Use of ultrasound for the management of distal radial fracture in the emergency department

Distal radius fracture is a pathology frequently seen in the emergency department (ED), with a prevalence of 9/10,000 and 37/10,000 in men and women over the age of 35 respectively. It represents about 16% of all fractures seen in the emergency department. A large percentage of these fractures can be appropriately managed with a closed reduction under local anesthesia within the emergency department. The two most commonly used methods being the blockage of the hematoma, or regional intravenous anesthesia (IVRA) known as Bier’s block. The NICE guidelines recommend the use of IVRA over haematoma block, since the blockade of the hematoma provides less analgesia and may compromise the reduction. The British Orthopaedic Association Standards for Trauma (BOAST) for distal radius fractures recommends Bier s block in favour of haematoma block.
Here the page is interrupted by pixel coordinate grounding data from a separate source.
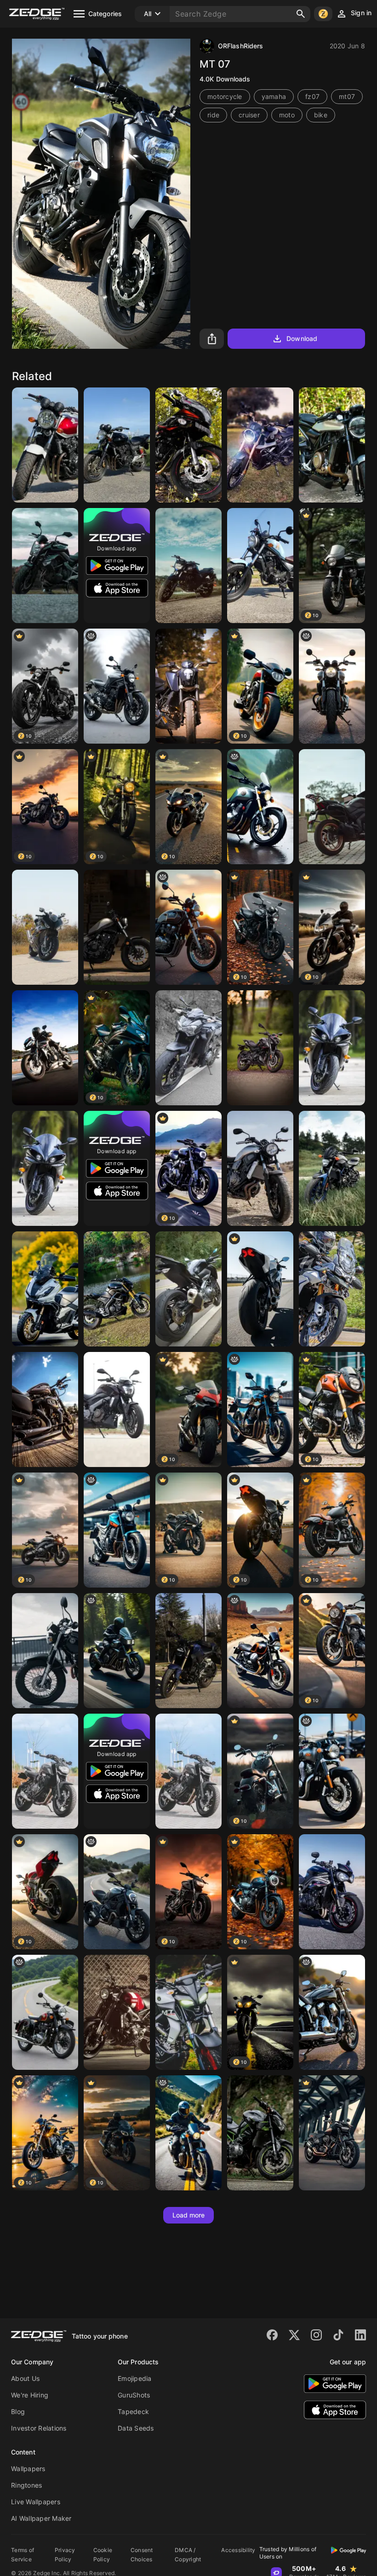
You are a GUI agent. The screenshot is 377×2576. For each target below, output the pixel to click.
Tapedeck (133, 2411)
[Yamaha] (45, 1771)
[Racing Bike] (260, 1288)
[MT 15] (188, 2012)
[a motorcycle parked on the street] (260, 1409)
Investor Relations (39, 2428)
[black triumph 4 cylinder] (117, 686)
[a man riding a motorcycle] (117, 1650)
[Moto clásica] (45, 2012)
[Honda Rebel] (117, 927)
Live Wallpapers (35, 2502)
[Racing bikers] (45, 1047)
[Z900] (188, 1047)
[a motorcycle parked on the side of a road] (260, 806)
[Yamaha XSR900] (260, 1168)
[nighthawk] (188, 927)
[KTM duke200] (188, 686)
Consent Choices (142, 2555)
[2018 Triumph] (332, 1891)
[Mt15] (117, 1288)
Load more (188, 2215)
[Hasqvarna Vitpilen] (332, 444)
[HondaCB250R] (188, 1650)
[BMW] (45, 927)
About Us (25, 2378)
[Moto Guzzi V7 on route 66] (260, 1650)
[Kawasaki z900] (260, 2132)
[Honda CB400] (45, 444)
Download (301, 338)
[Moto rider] (188, 2132)
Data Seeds (136, 2428)
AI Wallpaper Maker (41, 2518)
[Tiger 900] (332, 1288)
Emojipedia (135, 2378)
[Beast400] (117, 1409)
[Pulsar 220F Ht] (188, 444)
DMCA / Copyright (188, 2555)
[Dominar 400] (332, 806)
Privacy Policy (65, 2555)
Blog (18, 2411)
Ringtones (26, 2485)
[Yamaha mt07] (188, 1771)
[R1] (332, 1047)
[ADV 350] (45, 1288)
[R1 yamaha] (45, 1168)
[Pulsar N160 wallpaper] (260, 1047)
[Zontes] (260, 444)
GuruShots (134, 2395)
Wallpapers (28, 2468)
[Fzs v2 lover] (188, 565)
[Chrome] (332, 2012)
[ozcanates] (45, 565)
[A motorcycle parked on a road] (332, 686)
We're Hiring (29, 2395)
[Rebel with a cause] (260, 565)
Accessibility (238, 2550)
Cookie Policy (103, 2555)
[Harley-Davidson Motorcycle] (332, 2132)
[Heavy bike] (332, 1168)
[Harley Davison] (45, 1409)
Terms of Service (22, 2555)
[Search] (301, 14)
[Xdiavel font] (117, 1891)
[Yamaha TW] (45, 1650)
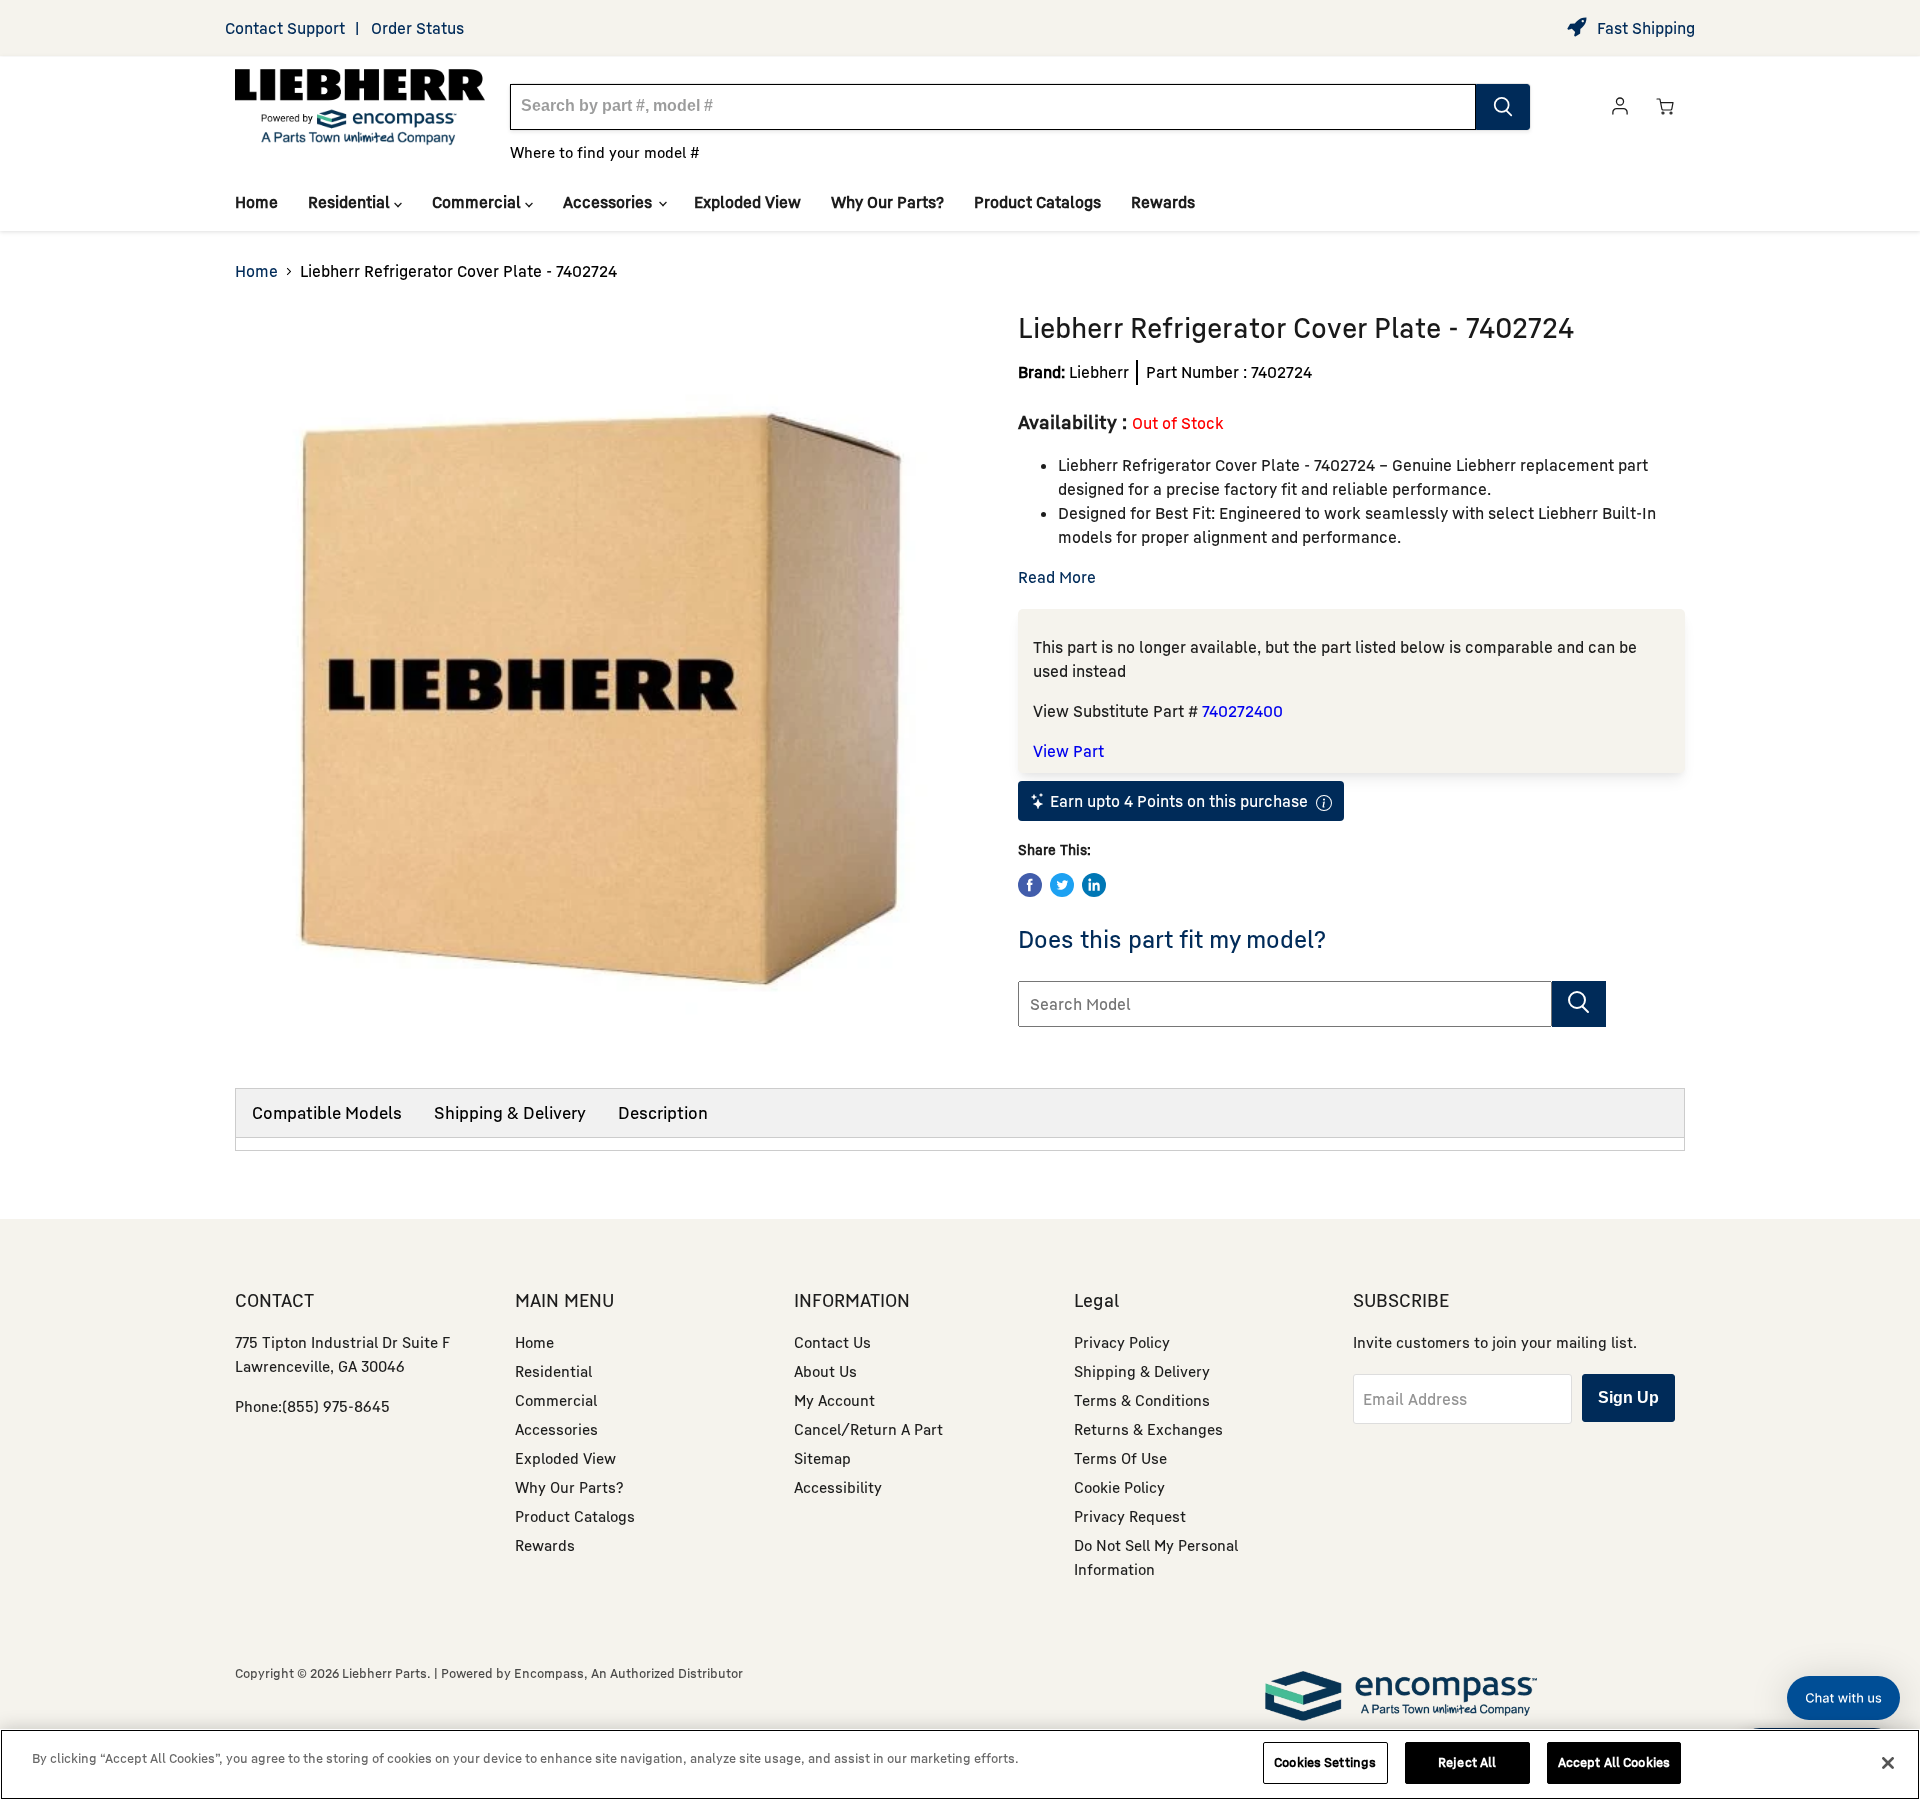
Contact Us (832, 1342)
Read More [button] (1057, 577)
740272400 (1242, 711)
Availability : (1075, 421)
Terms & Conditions (1142, 1400)
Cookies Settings (1325, 1762)
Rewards (1163, 202)
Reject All (1467, 1762)
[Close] (1888, 1763)
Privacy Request (1130, 1516)
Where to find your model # (605, 152)
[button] (1843, 1698)
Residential (351, 202)
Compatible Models (327, 1112)
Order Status (417, 28)
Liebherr (1099, 372)
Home (256, 202)
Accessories (609, 202)
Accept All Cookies (1614, 1762)
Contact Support (285, 28)
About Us (825, 1371)
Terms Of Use (1120, 1458)
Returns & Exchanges (1148, 1429)
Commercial (478, 202)
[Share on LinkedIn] (1094, 885)
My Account (834, 1400)
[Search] (1503, 107)
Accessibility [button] (838, 1487)
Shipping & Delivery (510, 1112)
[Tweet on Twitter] (1062, 885)
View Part (1068, 751)
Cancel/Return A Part (868, 1429)
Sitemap (822, 1458)
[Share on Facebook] (1030, 885)
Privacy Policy (1122, 1342)
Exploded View (747, 202)
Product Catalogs (1037, 202)
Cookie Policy (1119, 1487)
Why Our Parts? (887, 202)
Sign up (1628, 1397)
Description (663, 1112)
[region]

Most ED departments reduce these fractures under a haematoma block with a previous survey conducted in emergency departments England and Wales in which the most frequent anaesthetic types were haematoma block (50%), intravenous benzodiazepines (20%) and Bier’s block (17%) and this is a significant change in practice. This will need more training in the administration of regional anaesthesia and is going to be more time consuming, especially in the current NHS busy ED setting. At present, there is limited scientific evidence on the use of ultrasound for the reduction of distal radial fractures in the emergency department. As a result, this study was designed to assess whether the use of ultrasound could increase the percentage of successful reductions, in addition to improving the accuracy of analgesic block, thus reducing pain during reduction.